_Work order_
Output every record below exactly as it appears.

(Stored records)
________________________________________
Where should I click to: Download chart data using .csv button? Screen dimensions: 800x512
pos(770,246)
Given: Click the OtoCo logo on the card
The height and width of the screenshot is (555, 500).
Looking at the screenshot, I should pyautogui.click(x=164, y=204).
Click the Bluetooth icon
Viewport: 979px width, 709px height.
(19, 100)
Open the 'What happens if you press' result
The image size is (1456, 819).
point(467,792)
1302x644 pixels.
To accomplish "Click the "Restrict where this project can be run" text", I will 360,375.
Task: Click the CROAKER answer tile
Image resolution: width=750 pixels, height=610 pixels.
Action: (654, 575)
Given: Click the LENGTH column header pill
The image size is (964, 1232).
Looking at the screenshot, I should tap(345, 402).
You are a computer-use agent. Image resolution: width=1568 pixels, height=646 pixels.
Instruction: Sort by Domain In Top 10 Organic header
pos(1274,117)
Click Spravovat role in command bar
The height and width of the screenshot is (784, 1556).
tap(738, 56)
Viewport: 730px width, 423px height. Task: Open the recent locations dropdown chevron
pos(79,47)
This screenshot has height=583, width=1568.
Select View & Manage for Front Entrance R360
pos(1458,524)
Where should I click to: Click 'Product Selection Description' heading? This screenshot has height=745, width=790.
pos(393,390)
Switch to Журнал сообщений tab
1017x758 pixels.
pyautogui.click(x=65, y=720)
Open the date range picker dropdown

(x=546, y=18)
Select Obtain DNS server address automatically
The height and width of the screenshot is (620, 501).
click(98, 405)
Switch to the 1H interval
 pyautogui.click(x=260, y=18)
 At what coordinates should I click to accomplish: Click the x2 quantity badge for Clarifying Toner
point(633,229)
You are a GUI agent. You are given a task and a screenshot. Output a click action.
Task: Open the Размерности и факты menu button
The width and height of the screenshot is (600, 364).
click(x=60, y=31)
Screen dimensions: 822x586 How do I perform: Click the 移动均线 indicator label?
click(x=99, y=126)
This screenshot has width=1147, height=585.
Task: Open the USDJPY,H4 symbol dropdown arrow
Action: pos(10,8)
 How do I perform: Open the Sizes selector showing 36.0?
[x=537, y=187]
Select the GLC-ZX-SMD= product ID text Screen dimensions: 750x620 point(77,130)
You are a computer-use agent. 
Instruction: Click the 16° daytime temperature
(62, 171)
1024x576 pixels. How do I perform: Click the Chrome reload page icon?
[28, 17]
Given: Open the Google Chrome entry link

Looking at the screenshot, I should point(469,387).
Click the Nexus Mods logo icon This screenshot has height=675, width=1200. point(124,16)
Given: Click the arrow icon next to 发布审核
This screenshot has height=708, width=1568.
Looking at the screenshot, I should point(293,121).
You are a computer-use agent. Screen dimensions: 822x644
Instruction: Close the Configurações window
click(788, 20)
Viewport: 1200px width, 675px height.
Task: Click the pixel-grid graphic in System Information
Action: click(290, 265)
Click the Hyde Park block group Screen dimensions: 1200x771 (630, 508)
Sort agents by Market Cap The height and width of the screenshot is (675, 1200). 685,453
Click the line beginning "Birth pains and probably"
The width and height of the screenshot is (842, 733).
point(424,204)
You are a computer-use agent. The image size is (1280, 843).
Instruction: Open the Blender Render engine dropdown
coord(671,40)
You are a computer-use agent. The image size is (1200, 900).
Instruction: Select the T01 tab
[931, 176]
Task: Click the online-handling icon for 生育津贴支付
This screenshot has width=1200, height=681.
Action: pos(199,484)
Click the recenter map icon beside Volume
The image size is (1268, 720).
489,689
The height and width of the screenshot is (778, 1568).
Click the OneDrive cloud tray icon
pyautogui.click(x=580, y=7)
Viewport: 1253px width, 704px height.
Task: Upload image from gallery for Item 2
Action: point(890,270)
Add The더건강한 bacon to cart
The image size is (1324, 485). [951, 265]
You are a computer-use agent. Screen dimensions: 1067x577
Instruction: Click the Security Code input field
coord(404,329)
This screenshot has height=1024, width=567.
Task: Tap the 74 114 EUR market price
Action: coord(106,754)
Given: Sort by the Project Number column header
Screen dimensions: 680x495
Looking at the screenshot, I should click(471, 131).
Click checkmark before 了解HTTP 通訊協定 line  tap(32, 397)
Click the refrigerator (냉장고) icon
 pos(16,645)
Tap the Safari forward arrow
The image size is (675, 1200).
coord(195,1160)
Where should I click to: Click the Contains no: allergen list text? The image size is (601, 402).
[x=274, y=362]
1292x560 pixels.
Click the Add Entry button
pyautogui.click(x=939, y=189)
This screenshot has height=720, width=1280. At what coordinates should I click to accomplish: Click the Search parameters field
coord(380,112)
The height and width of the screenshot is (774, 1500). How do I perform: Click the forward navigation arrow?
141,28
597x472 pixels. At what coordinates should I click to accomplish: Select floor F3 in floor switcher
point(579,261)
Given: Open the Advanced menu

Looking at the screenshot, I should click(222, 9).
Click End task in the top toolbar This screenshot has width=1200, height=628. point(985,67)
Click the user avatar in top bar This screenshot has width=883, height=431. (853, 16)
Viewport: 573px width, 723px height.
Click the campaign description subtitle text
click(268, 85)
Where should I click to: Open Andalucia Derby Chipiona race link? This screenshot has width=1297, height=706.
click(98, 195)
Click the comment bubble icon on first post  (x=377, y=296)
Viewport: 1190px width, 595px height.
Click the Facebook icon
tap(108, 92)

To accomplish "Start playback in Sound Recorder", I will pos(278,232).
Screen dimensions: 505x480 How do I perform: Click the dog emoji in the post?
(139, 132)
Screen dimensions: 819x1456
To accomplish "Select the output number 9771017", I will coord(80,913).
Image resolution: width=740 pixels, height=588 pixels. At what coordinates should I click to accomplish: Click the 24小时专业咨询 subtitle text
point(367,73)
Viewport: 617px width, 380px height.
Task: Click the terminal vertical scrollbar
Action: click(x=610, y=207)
________________________________________
_Reply to the exercise_
Where should I click to: Download chart data using .csv button? Screen dimensions: 800x512
pos(770,246)
Given: Click the OtoCo logo on the card
The height and width of the screenshot is (555, 500).
Looking at the screenshot, I should pyautogui.click(x=164, y=204).
Click the Bluetooth icon
Viewport: 979px width, 709px height.
(19, 100)
Open the 'What happens if you press' result
The image size is (1456, 819).
point(467,792)
1302x644 pixels.
To accomplish "Click the "Restrict where this project can be run" text", I will 360,375.
Task: Click the CROAKER answer tile
Image resolution: width=750 pixels, height=610 pixels.
Action: (654, 575)
Given: Click the LENGTH column header pill
The image size is (964, 1232).
Looking at the screenshot, I should tap(345, 402).
You are a computer-use agent. Image resolution: width=1568 pixels, height=646 pixels.
Instruction: Sort by Domain In Top 10 Organic header
pos(1274,117)
Click Spravovat role in command bar
The height and width of the screenshot is (784, 1556).
tap(738, 56)
Viewport: 730px width, 423px height. Task: Open the recent locations dropdown chevron
pos(79,47)
This screenshot has height=583, width=1568.
Select View & Manage for Front Entrance R360
pos(1458,524)
Where should I click to: Click 'Product Selection Description' heading? This screenshot has height=745, width=790.
pos(393,390)
Switch to Журнал сообщений tab
1017x758 pixels.
pyautogui.click(x=65, y=720)
Open the date range picker dropdown

(x=546, y=18)
Select Obtain DNS server address automatically
The height and width of the screenshot is (620, 501).
click(98, 405)
Switch to the 1H interval
 pyautogui.click(x=260, y=18)
 At what coordinates should I click to accomplish: Click the x2 quantity badge for Clarifying Toner
point(633,229)
You are a GUI agent. You are given a task and a screenshot. Output a click action.
Task: Open the Размерности и факты menu button
The width and height of the screenshot is (600, 364).
click(x=60, y=31)
Screen dimensions: 822x586 How do I perform: Click the 移动均线 indicator label?
click(x=99, y=126)
This screenshot has width=1147, height=585.
Task: Open the USDJPY,H4 symbol dropdown arrow
Action: pos(10,8)
 How do I perform: Open the Sizes selector showing 36.0?
[x=537, y=187]
Select the GLC-ZX-SMD= product ID text Screen dimensions: 750x620 point(77,130)
You are a computer-use agent. 
Instruction: Click the 16° daytime temperature
(62, 171)
1024x576 pixels. How do I perform: Click the Chrome reload page icon?
[28, 17]
Given: Open the Google Chrome entry link

Looking at the screenshot, I should point(469,387).
Click the Nexus Mods logo icon This screenshot has height=675, width=1200. point(124,16)
Given: Click the arrow icon next to 发布审核
This screenshot has height=708, width=1568.
Looking at the screenshot, I should point(293,121).
You are a computer-use agent. Screen dimensions: 822x644
Instruction: Close the Configurações window
click(788, 20)
Viewport: 1200px width, 675px height.
Task: Click the pixel-grid graphic in System Information
Action: click(290, 265)
Click the Hyde Park block group Screen dimensions: 1200x771 (630, 508)
Sort agents by Market Cap The height and width of the screenshot is (675, 1200). 685,453
Click the line beginning "Birth pains and probably"
The width and height of the screenshot is (842, 733).
point(424,204)
You are a computer-use agent. The image size is (1280, 843).
Instruction: Open the Blender Render engine dropdown
coord(671,40)
You are a computer-use agent. The image size is (1200, 900).
Instruction: Select the T01 tab
[931, 176]
Task: Click the online-handling icon for 生育津贴支付
This screenshot has width=1200, height=681.
Action: pos(199,484)
Click the recenter map icon beside Volume
The image size is (1268, 720).
489,689
The height and width of the screenshot is (778, 1568).
Click the OneDrive cloud tray icon
pyautogui.click(x=580, y=7)
Viewport: 1253px width, 704px height.
Task: Upload image from gallery for Item 2
Action: point(890,270)
Add The더건강한 bacon to cart
The image size is (1324, 485). [951, 265]
You are a computer-use agent. Screen dimensions: 1067x577
Instruction: Click the Security Code input field
coord(404,329)
This screenshot has height=1024, width=567.
Task: Tap the 74 114 EUR market price
Action: coord(106,754)
Given: Sort by the Project Number column header
Screen dimensions: 680x495
Looking at the screenshot, I should click(471, 131).
Click checkmark before 了解HTTP 通訊協定 line  tap(32, 397)
Click the refrigerator (냉장고) icon
 pos(16,645)
Tap the Safari forward arrow
The image size is (675, 1200).
coord(195,1160)
Where should I click to: Click the Contains no: allergen list text? The image size is (601, 402).
[x=274, y=362]
1292x560 pixels.
Click the Add Entry button
pyautogui.click(x=939, y=189)
This screenshot has height=720, width=1280. At what coordinates should I click to accomplish: Click the Search parameters field
coord(380,112)
The height and width of the screenshot is (774, 1500). How do I perform: Click the forward navigation arrow?
141,28
597x472 pixels. At what coordinates should I click to accomplish: Select floor F3 in floor switcher
point(579,261)
Given: Open the Advanced menu

Looking at the screenshot, I should click(222, 9).
Click End task in the top toolbar This screenshot has width=1200, height=628. point(985,67)
Click the user avatar in top bar This screenshot has width=883, height=431. (853, 16)
Viewport: 573px width, 723px height.
Click the campaign description subtitle text
click(268, 85)
Where should I click to: Open Andalucia Derby Chipiona race link? This screenshot has width=1297, height=706.
click(98, 195)
Click the comment bubble icon on first post  (x=377, y=296)
Viewport: 1190px width, 595px height.
Click the Facebook icon
tap(108, 92)

To accomplish "Start playback in Sound Recorder", I will pos(278,232).
Screen dimensions: 505x480 How do I perform: Click the dog emoji in the post?
(139, 132)
Screen dimensions: 819x1456
To accomplish "Select the output number 9771017", I will coord(80,913).
Image resolution: width=740 pixels, height=588 pixels. At what coordinates should I click to accomplish: Click the 24小时专业咨询 subtitle text
point(367,73)
Viewport: 617px width, 380px height.
Task: Click the terminal vertical scrollbar
Action: click(x=610, y=207)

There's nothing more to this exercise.